## Verify & Clean Image Labels with AWS Rekognition:

The code below was written to employ AWS Rekognition to verify training set imagery labels and remove files with multiple instances of the target label, extraneous objects or other noise likely to confuse the model. This alone increased my model accuracy by 15.7%. 

In [1]:
import boto3

In [None]:
# set up boto3 S3 and Rekognition clients:

s3_client = boto3.client('s3')

bucket_name = 'bucket-name'
prefix = '/images-directory-path/'

rek_client = boto3.client(
    "rekognition",
    aws_access_key_id = "access_key_id",
    aws_secret_access_key = "your_secret_key",
    region_name = "us-east-1"
)

In the script below, the primary labels for the species of interest are captured by first processing 3 test images with Rekognition. These `test_images` are manually selected as model representations of the target label. These images are then saved to the set `test_labels` against which other photos in the directory are compared.

In [1]:
# Generate a test_labels list by loading photos consecutively and capturing Rekognition's response. 

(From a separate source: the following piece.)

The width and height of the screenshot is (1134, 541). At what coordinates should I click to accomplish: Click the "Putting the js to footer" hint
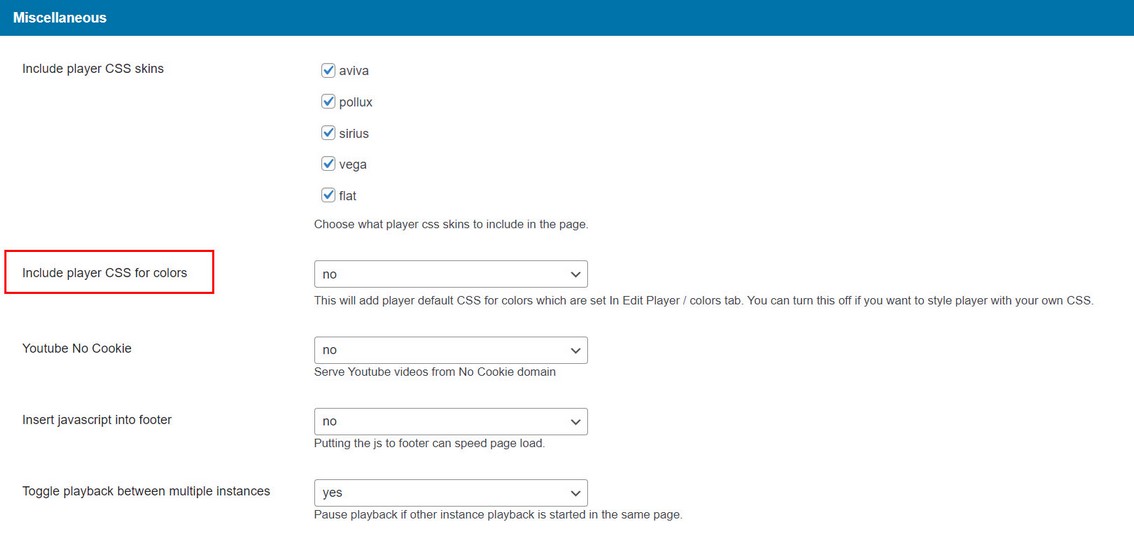429,443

test_images = ['image-1-path, image-2-path, image-3-path']
animal_list = []
test_labels = {}
keyString_list = []
bad_pics = 0

for img in test_images:

    response = rek_client.detect_labels(
        Image={
            'S3Object': {
                'Bucket': bucket_name,
                'Name': img,
            }
        },
        MaxLabels = 10,
    )

    for label in response['Labels']:
        if label['Confidence'] > 85:
            animal_list.append(label['Name'])

# creat a set of unique image labels from our test images

test_labels = set(animal_list)


# create an object type botocore.paginate.PageIterator from images in s3 bucket:

paginator = s3_client.get_paginator('list_objects_v2')
result = paginator.paginate(Bucket = bucket_name, Prefix = prefix)

# unpack the image file keystrings from the paginator results:

for page in result:
    if "Contents" in page:
        for key in page[ "Contents" ]:
            keyString = key[ "Key" ]
            keyString_list.append(keyString)
            
# call Rekognition with the file's keyString:
            
            try:
                rek_response = rek_client.detect_labels(
                    Image={
                        'S3Object': {
                            'Bucket': bucket_name,
                            'Name': keyString,
                        }
                    },
                    MaxLabels = 10,
                )
                
# append response labels above confidence > 85% to labels_list:

                labels_list = []
                for label in rek_response['Labels']:
                    if label['Confidence'] > 85:
                        labels_list.append(label['Name'])
                
# compare labels_list to test_labels and remove images lacking evidence of our desired subject:
                
                labels_list = set(labels_list)
                if (not labels_list.intersection(test_labels)) or ('Person' in test_labels): 
                    s3_client.delete_object(Bucket = bucket_name, Key = keyString)
                    bad_pics += 1
                    
            except:
                print('Bad image:', keyString)

print('{} images processed'.format(len(keyString_list)))
print('Deleted {} images.'.format(bad_pics))